There are several machine learning models we might try. There are two R packages suitable for classifiers where there are more than two categores that also work with sparse matrices (see below), ranger
and xgboost
. In preview, we will use xgboost
here because the results are about same but xgboost
is much faster. Here is a short comparison of different machine learning approaches to sentiment analysis.(Saifullah, Fauziah, and Aribowo 2021)
I set out to use RStudio’s suite of machine learning workflow packages, tidymodels
, in this project, but quickly became frustrated. I could not get the wrapper around xgboost
to give a sensible result (it’s probably my fault) and there is a bug in the wrapper around ranger
that prevents making predictions with the model. So we’ll do it the old-fashioned way.
Pre-Processing.
There are some things we can to do boost our chances of a satisfying outcome. As noted above we’re going to build a matrix with the tweet numbers, an arbitrary index to uniquely identify each tweet (“document”), as the rows, and each word in every tweet (“feature”) as the columns. This will create a “document feature matrix.”
Before we create the matrix, we first split all the tweets into individual words (“tokens”) and refine that list to make it more managable. Let’s create a few functions to help us with this.
What do we do when a negation flips the sentiment of a tweet? “I Love” is positive but “I do not love” is negative. In our previous post we tried sentence-level analysis to handle negation. Here we are doing word level training. We will address this by creating new tokens where any instance of, say “not love” is replaced by “not_love,” an entirely new word for our analysis. This is very crude and only includes English (9% of the tweets), but it’s something. It’s actually simpler to do use the str_replace_all(tweet,"not |no ","not_")
function to do this before we tokenize the tweets.
When we measured the tweets using a sentiment lexicon, only the words in the lexicon contributed to the sentiment measurement. Everything else was neutral. With machine learning everything counts and the more words we have, the bigger the model and the longer it will take to train. It is common in analyzing text to drop low-information words or “stop words.” In English, we drop words like “the” and “that.” We want to build a list of stop words relevant to our data set. On Kaggle I found a list of stop words in various African languages. It doesn’t cover every language in our data set but will reduce the matrix size a bit. We’ll add that to the lexicon of English stop words and a custom lexicon built from a quick inspection of the data set. In practice, the tf-idf score is the biggest indicator of a low-information word, irrespective of language.

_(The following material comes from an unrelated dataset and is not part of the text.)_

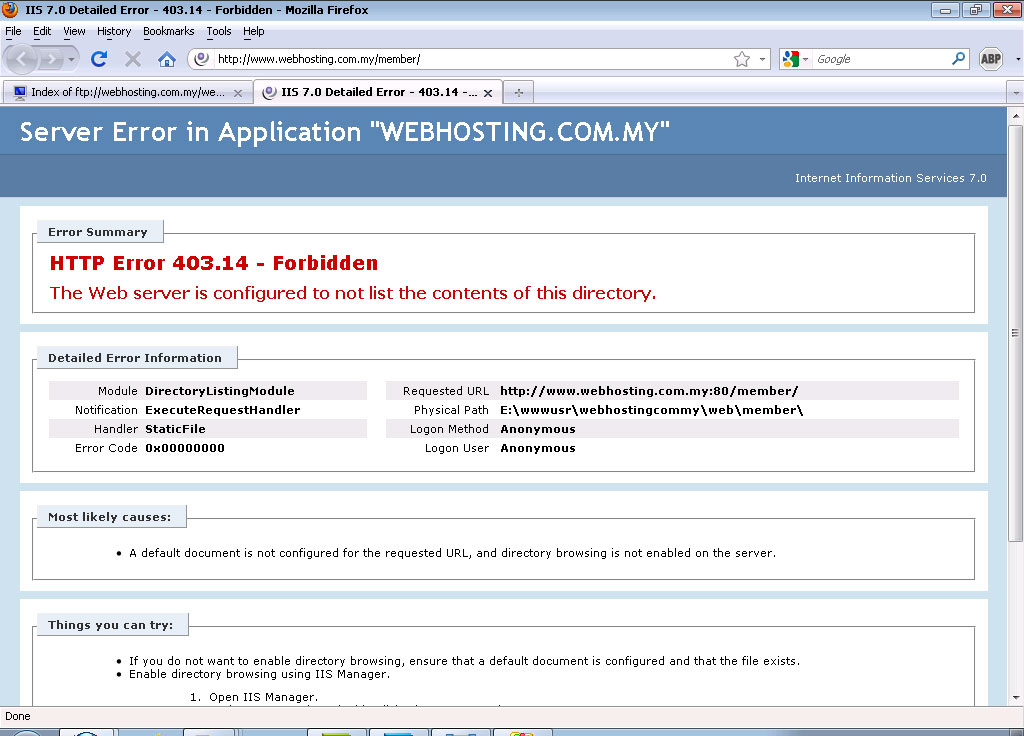The width and height of the screenshot is (1024, 736).
Task: Click the vertical scrollbar down arrow
Action: (x=1015, y=698)
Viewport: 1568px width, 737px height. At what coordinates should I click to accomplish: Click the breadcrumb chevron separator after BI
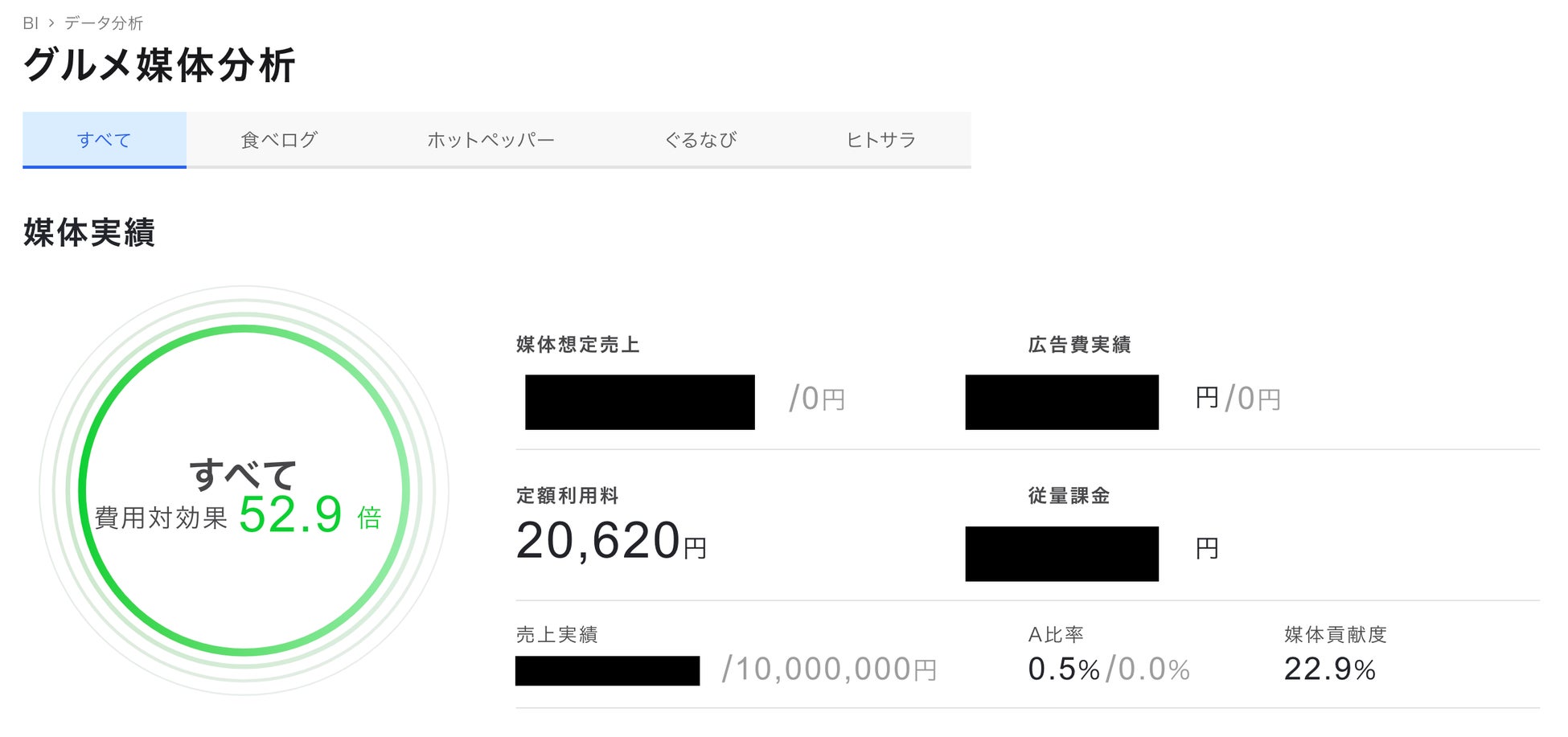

stop_words_af <- readr::read_csv('https://raw.githubusercontent.com/apsteinmetz/tidytuesday/master/data/stopwords_af.csv', show_col_types = FALSE) # add my stop words to defaults my_stop_words = tibble(word = c("http","https","dey","de","al","url","na","t.co","rt","user","users","wey","don", as.character(1:100))) # make a stopword list of any 1-character words # this is a somewhat arbitrary rubric for African language stop words stop_words_1char <- afrisenti_translated |> unnest_tokens(word,tweet) |> select(word) |> filter(str_length(word)<2) |> unique() full_stop_words <- c( tidytext::stop_words$word, my_stop_words$word, stop_words_af$word, stop_words_1char$word ) |> enframe(value = "word") remove_stopwords <- function(tokens) { tokens |> # remove stop words anti_join(full_stop_words) }
Did we say every word? Well, not EVERY word. 260,000 is more than we can handle so let’s create a helper function to prune the data set to only the words with the highest frequency.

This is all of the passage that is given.